Potential Link Between Emulsifiers and Diabetes Risk: What You Need to Know

Potential Link Between Emulsifiers and Diabetes Risk: What You Need to Know

2024-04-23 22:32:12

Frequent consumption of certain emulsifiers seems associated with a slightly higher risk of diabetes, suggests a large study published Wednesday, but whose methodology is subject to several criticisms.

“The consumption of certain emulsifying food additives will be associated with an increased risk of type 2 diabetes,” explains a press release from the French Institute for Health and Medical Research (Inserm) which contributed to this study published in Lancet Diabetes & Endocrinology.

Emulsifiers are the most common additives in the food industry. They are found in many products, of which they aim to improve texture and consumption.

This work was carried out in France as part of a so-called cohort study. This method consists of following a group of people for years, observing which pathologies they develop while measuring several factors related to their lifestyle.
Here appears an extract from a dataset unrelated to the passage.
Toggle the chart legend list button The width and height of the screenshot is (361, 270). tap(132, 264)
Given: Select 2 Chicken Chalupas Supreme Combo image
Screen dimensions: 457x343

Here, this cohort, called Nutrinet, monitored specifically by Inserm, includes around 100,000 adults supported for around fifteen years. It has already given rise to a number of studies, some of which suggest a link between the consumption of sweeteners and the occurrence of cardiovascular disease or cancer.

This time, researchers concluded that it is more common to develop type 2 diabetes when you often eat foods that contain emulsifiers such as carrageenan or xanthan gum.
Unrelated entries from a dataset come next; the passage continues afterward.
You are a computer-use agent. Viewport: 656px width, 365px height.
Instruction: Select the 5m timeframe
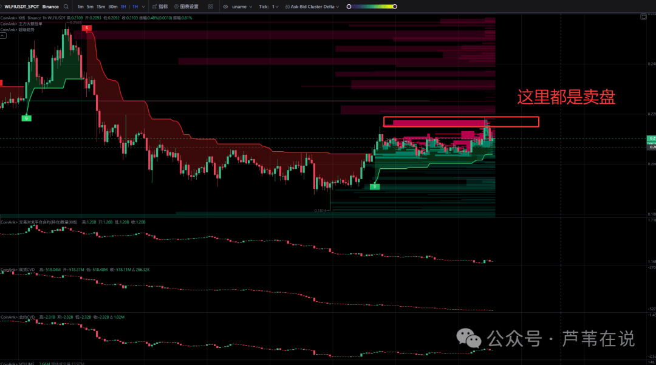coord(90,7)
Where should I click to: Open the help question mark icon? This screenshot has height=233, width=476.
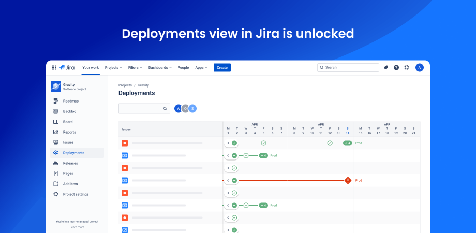(396, 67)
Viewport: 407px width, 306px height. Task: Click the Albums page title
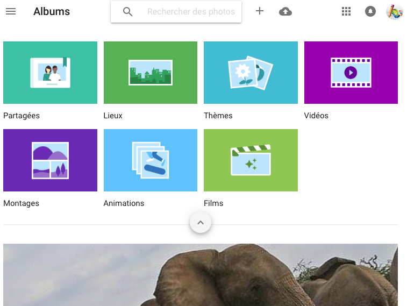52,11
However, like previous studies by the same team, the conclusions have been cautiously received by other researchers, who point out several limitations in terms of methodology.

These, some admitted by the authors themselves, are partly linked to the very principle of a study of this type, called observational: it does not make it possible to establish a direct cause and effect relationship between the consumption of these additives and the occurrence of diabetes.
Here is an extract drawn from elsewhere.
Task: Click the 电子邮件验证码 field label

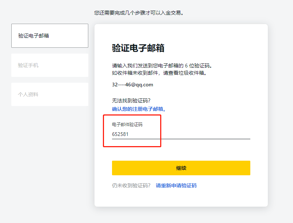Action: (127, 125)
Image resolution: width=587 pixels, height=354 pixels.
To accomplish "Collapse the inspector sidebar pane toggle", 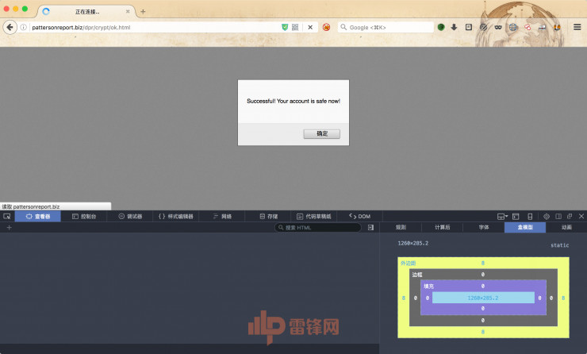I will (370, 227).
It is not even clear that the risk of diabetes is associated precisely with the consumption of these emulsifiers, as epidemiologist Gunter Kuhnle, a nutrition specialist, points out in a response to the British Science Media Center.

“This study is likely to show an association between diabetes and foods that commonly contain certain emulsifiers, but not an association with these emulsifiers themselves,” he notes. And in any case, “the size of the effects is very small,” he notes.